» Selected extract:
%%
An integrated coal mine energy system involves the production, transmission, conversion, storage, and consumption of multiple types of energy with complicated coupling relationships. The operation optimization problem of this system is characterized by multi-scenario, multi-variable, multi-objective, and strong constraints, making it difficult to be solved. Based on the structure of this system, a unified system operation optimization model suitable for various scenarios is established to minimize the economic and carbon transaction costs. To effectively solve optimization problems in various scenarios, we propose an autonomous intelligent optimization strategy based on a support vector machine to make full use of their characteristics in various scenarios to generate the most target intelligent optimization algorithms. To improve the performance of a population in convergence under strong constraints, we develop three strategies for repairing infeasible solutions according to specific preferences. Taking a mine in Shanxi Province as the object under test, a series of experiments are conducted under four typical scenarios, and the experimental results show the effectiveness of the proposed algorithm.
%%
» Information shown:
%%
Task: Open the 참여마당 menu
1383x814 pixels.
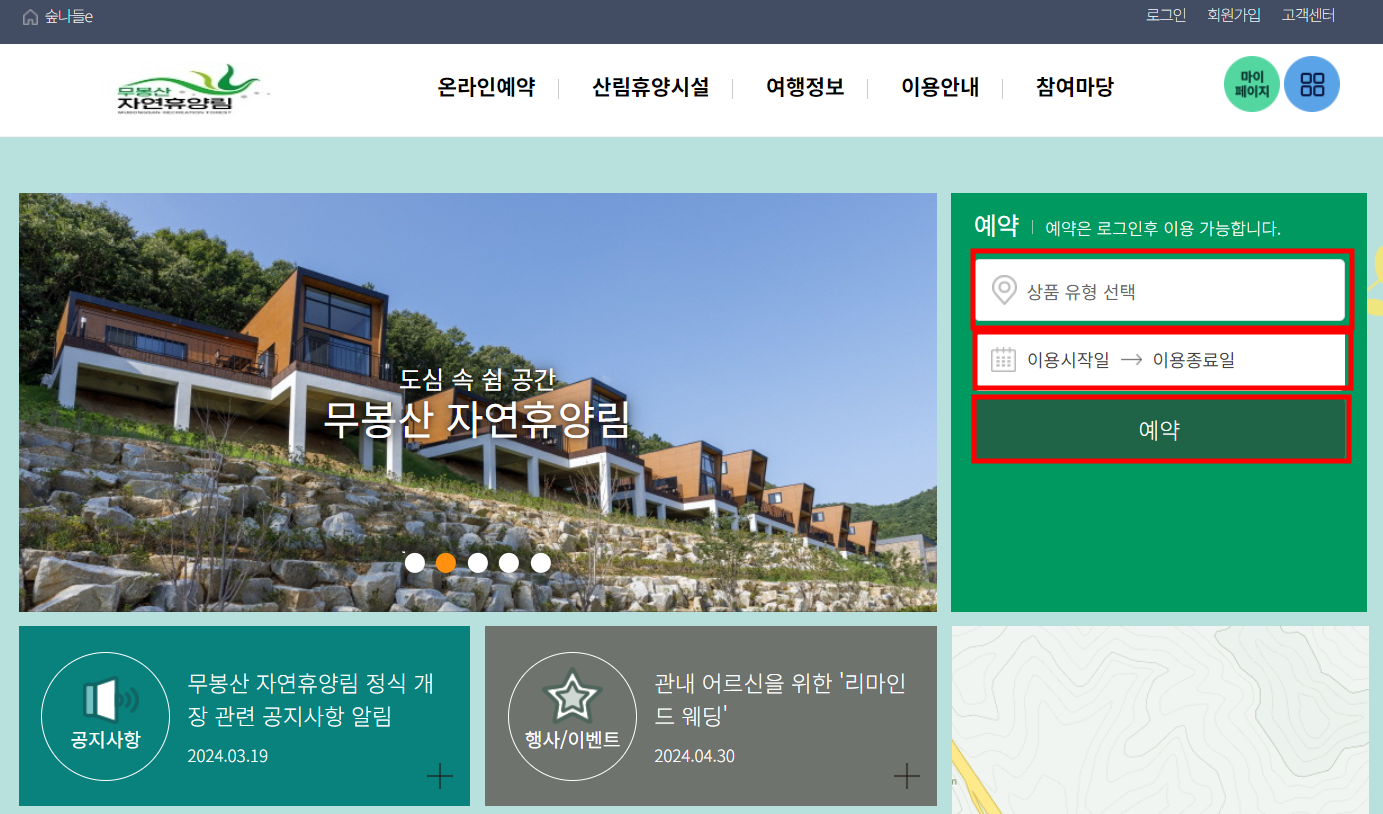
%%
» Given exercise: Reproduce the full paragraph on operation optimization for an integrated coal mine energy system, word for word and from start to finish.

» Complete response:
An integrated coal mine energy system involves the production, transmission, conversion, storage, and consumption of multiple types of energy with complicated coupling relationships. The operation optimization problem of this system is characterized by multi-scenario, multi-variable, multi-objective, and strong constraints, making it difficult to be solved. Based on the structure of this system, a unified system operation optimization model suitable for various scenarios is established to minimize the economic and carbon transaction costs. To effectively solve optimization problems in various scenarios, we propose an autonomous intelligent optimization strategy based on a support vector machine to make full use of their characteristics in various scenarios to generate the most target intelligent optimization algorithms. To improve the performance of a population in convergence under strong constraints, we develop three strategies for repairing infeasible solutions according to specific preferences. Taking a mine in Shanxi Province as the object under test, a series of experiments are conducted under four typical scenarios, and the experimental results show the effectiveness of the proposed algorithm.